Word for word, write out all the entries below, omitting every picture.

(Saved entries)

^^^^

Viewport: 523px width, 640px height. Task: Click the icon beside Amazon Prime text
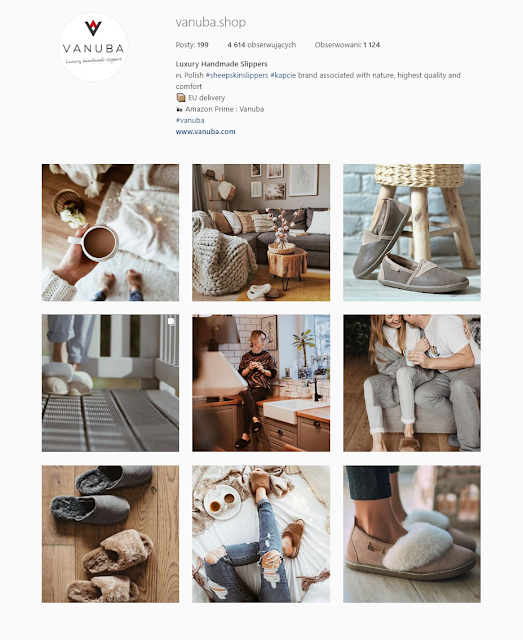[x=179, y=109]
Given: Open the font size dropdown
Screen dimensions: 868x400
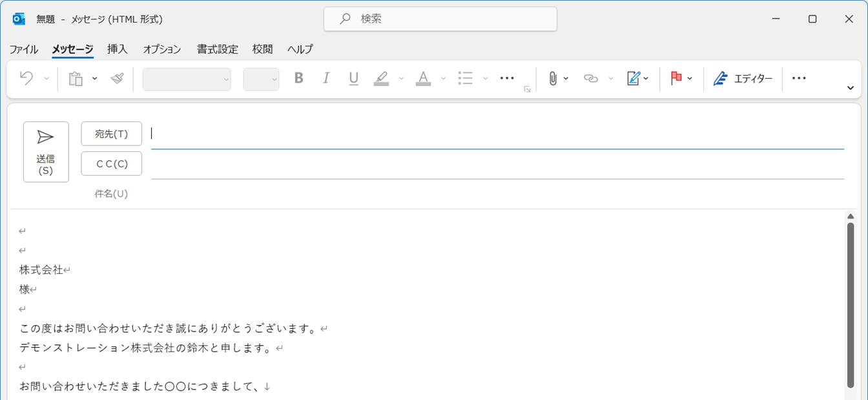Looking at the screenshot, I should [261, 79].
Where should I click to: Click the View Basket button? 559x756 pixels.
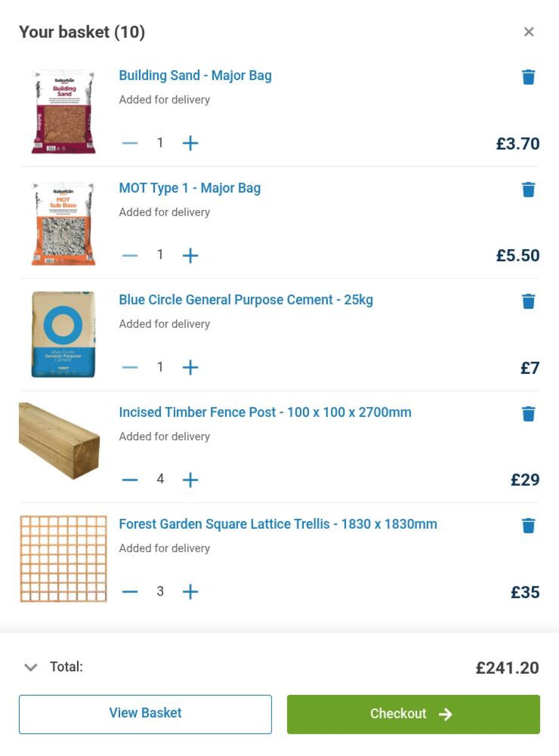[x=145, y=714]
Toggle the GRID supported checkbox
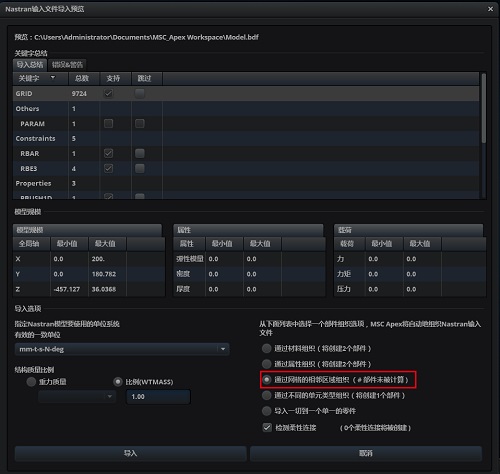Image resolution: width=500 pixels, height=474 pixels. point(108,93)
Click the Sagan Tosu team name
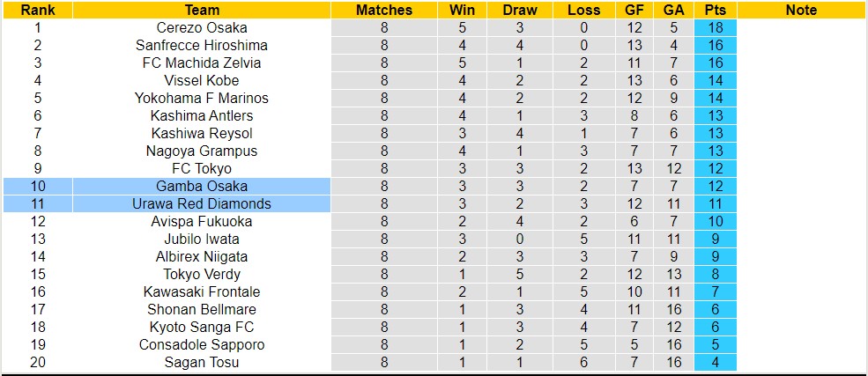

^^^^

→ Your response
Viewport: 523px width, 640px height. Task: Click the icon beside Amazon Prime text
[x=179, y=109]
Given: Open the font size dropdown
Screen dimensions: 868x400
Looking at the screenshot, I should [261, 79].
Where should I click to: Click the View Basket button? 559x756 pixels.
[x=145, y=714]
Toggle the GRID supported checkbox
Image resolution: width=500 pixels, height=474 pixels. point(108,93)
Click the Sagan Tosu team name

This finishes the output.